Le philosophe Eric Fiat, dans Ode à la fatigue, paru en 2018 (Ed.L’Observatoire) écrit :

« D’abord plus morales que physiques, nos fatigues sont celles d’Hommes qui peinent à comprendre le monde dans lequel ils vivent, où tout s’accélère et où la sensibilité est l’objet de sollicitations permanentes, sans possibilité de trouver un lieu de repos où calmement s’approfondir. (…) Pareilles mauvaises fatigues ne méritent pas qu’on les chante, mais dénonce. (…) Mais s’il n’est pas au sens strict de droit à la paresse, il en est un au repos, à la contemplation, au loisir studieux – ce que les Anciens nommaient l’otium, la disponibilité à l’essentiel. »

L’otium a donné en français, l’oisiveté. Ce mot est habituellement synonyme de paresse, mais l’oisiveté est bien cet espace nécessaire qui nous permet de nous recentrer à l’intérieur de nous-mêmes et de nous rendre disponible à l’essentiel.

Une authentique écologie humaine appelle donc une redécouverte de la dimension spirituelle de l’être humain, ainsi qu’un effort renouvelé de son attention aux réalités essentielles.
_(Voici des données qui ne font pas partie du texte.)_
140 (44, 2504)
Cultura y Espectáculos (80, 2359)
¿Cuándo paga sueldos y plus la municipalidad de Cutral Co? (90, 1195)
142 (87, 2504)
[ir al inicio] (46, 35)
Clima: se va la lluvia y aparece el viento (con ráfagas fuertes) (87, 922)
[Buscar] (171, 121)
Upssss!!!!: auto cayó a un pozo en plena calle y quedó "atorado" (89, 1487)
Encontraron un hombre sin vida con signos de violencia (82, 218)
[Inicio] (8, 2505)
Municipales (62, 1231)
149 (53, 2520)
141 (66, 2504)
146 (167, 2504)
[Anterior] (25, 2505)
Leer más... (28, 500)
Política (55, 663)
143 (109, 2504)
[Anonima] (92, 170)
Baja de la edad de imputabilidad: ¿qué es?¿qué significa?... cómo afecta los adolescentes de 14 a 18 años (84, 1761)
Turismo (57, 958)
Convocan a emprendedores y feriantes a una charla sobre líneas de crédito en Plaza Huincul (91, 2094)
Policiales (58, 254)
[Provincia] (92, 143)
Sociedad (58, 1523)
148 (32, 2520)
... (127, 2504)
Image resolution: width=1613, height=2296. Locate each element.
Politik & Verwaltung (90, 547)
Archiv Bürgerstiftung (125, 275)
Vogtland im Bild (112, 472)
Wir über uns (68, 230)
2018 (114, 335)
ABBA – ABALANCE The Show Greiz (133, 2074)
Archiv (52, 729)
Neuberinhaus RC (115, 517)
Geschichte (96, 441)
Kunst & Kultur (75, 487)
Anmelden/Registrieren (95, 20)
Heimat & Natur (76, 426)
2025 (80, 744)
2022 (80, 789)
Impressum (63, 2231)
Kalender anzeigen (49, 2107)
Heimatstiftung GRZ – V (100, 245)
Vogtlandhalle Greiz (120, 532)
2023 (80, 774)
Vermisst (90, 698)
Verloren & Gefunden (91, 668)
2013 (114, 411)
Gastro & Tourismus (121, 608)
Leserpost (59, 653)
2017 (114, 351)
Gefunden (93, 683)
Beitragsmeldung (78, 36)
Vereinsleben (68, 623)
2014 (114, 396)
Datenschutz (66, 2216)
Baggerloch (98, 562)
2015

C’est à partir de l’âme, universellement présente en toute personne humaine, que les sociétés modernes pourront sortir de l’impasse des catégories dans lesquelles elles se fragmentent et s’opposent. Ce ne sont pas les apparences visibles de son corps qui décident de l’humanité, mais la présence universelle de l’âme qui fonde sa dignité. La foi chrétienne va sauver cet acquis des sociétés modernes et servir l’unité de la famille humaine par-delà les différences culturelles, ethniques et religieuses.